Cybernews researchers have discovered a misconfigured database on the LectureNotes Learning App, which has exposed the data of over 2 million student users on the internet.
LectureNotes, which enables faculties to share notes with students via web, Android, and iOS, leaked 2,165,139 records, including username, first name, last name, email, password (encrypted), phone number, IP address, user-agent, session tokens, and administrator authorization IDs.
“The exposure of session tokens poses a severe threat, potentially allowing a potential attacker to illicitly access user sessions without requiring passwords,” Cybernews researchers wrote.
The news comes just weeks after Cybernews researchers and Bob Dyachenko of Security Discovery.com discovered the Mother of All Breaches (MOAB) in January, which featured 26 billion leaked records from popular services like Twitter, Dropbox, LinkedIn, Adobe, Canva, and Telegram.
How the LectureNotes Leak Happened
This incident occurred due to a simple misconfiguration, which caused the MongoDB database to update in real time, exposing user data and current user sessions. It was through this simple error that Cybernews discovered the information online.
Unfortunately, this type of database misconfiguration isn’t the only one of its kind. Back in 2021, Group-IB researchers conducted a study and found that there were 308,000 databases exposed on the open web.
Patrick Tiquet, vice president of security and architecture at Keeper Security, warned that this was a significant leak, telling Techopedia:
“The severity of this data breach is significantly heightened because of the personal details and critical administrator credentials that were part of the compromised data.
“The immediate concern is the potential exploitation of this exposed data, which could lead to various malicious activities such as identity theft, phishing attacks and unauthorized access to user accounts.
“Current and former users of LectureNotes should assume they’ve already been breached and act accordingly.”
Phishing attacks are one of the most pressing concerns because a threat actor could use the leaked information to target an individual with a fake email, giving the user a link to update their account details and direct them to a spoofed website.
There is also the potential that many compromised accounts have used the same password for other services, with students urged to change passwords elsewhere or use a secure password manager.
At the same time, Cybernews noted that there is the potential that session tokens could be used to access accounts without the need for a password.
Mitigating the LectureNotes Fallout
Given the information leaked, it’s a good idea for users to act quickly to ensure they are protected from any risks.

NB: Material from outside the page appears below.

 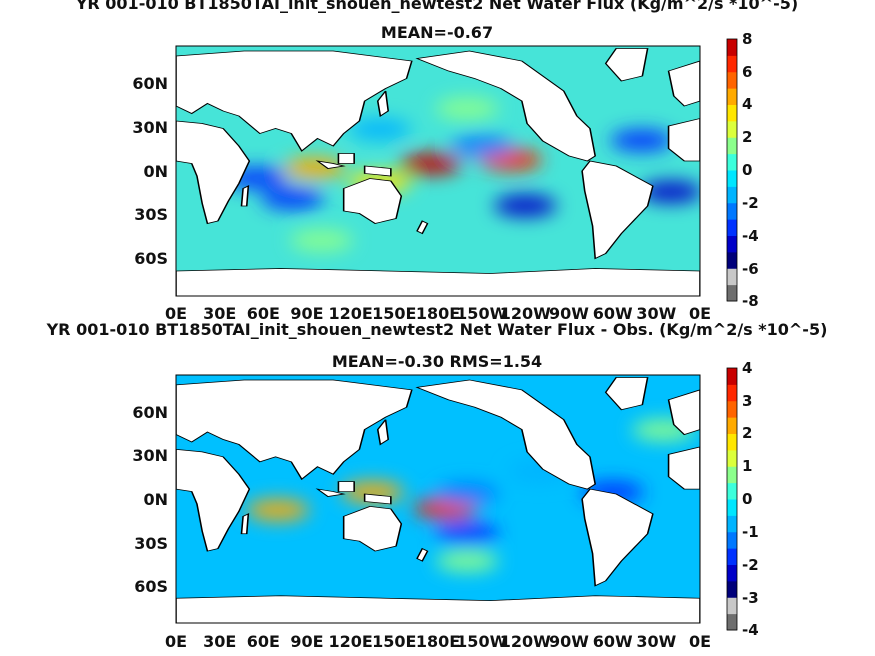 What do you see at coordinates (220, 314) in the screenshot?
I see `xtick-top-1: 30E` at bounding box center [220, 314].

“Proactive steps individuals can take include changing login information for their account with LectureNotes, getting a dark web monitoring service, monitoring or freezing their credit, and practising good cyber hygiene,” Tiquet said.
Tiquet also said users can take other measures, including selecting strong and unique passwords for each account, enabling multi-factor authentication (MFA), keeping software up-to-date, and being careful what they click on.

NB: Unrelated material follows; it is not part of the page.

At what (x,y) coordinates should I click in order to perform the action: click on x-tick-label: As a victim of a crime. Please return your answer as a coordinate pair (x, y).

This can also be combined with measures such as downloading a top antivirus service and using a good VPN provider to make it harder for threat actors to compromise your device and eavesdrop on your activity.
Above all, being vigilant against phishing emails is one of the best defences that users can incorporate into their basic cyber hygiene. This means not clicking on links or attachments from unknown senders and double-checking communications for high-pressure language and spelling mistakes.
While users can’t prevent themselves from falling victim to breaches due to exposed databases or vendor mistakes, they can safeguard their personal information, accounts, and machines to make their data much more difficult to access on their side.
LectureNotes users should react quickly to the reported leak to make sure they’re insulated against potential risks.
MongoDB databases are a popular target for attackers because they are a potential goldmine for high-value information. The fact this information was readily available online could mean that it was exposed to malicious actors.
The key take-home is that users should update their passwords and keep an eye out for phishing emails just in case a hacker tries to target them. This a case where it’s better to be safe than sorry.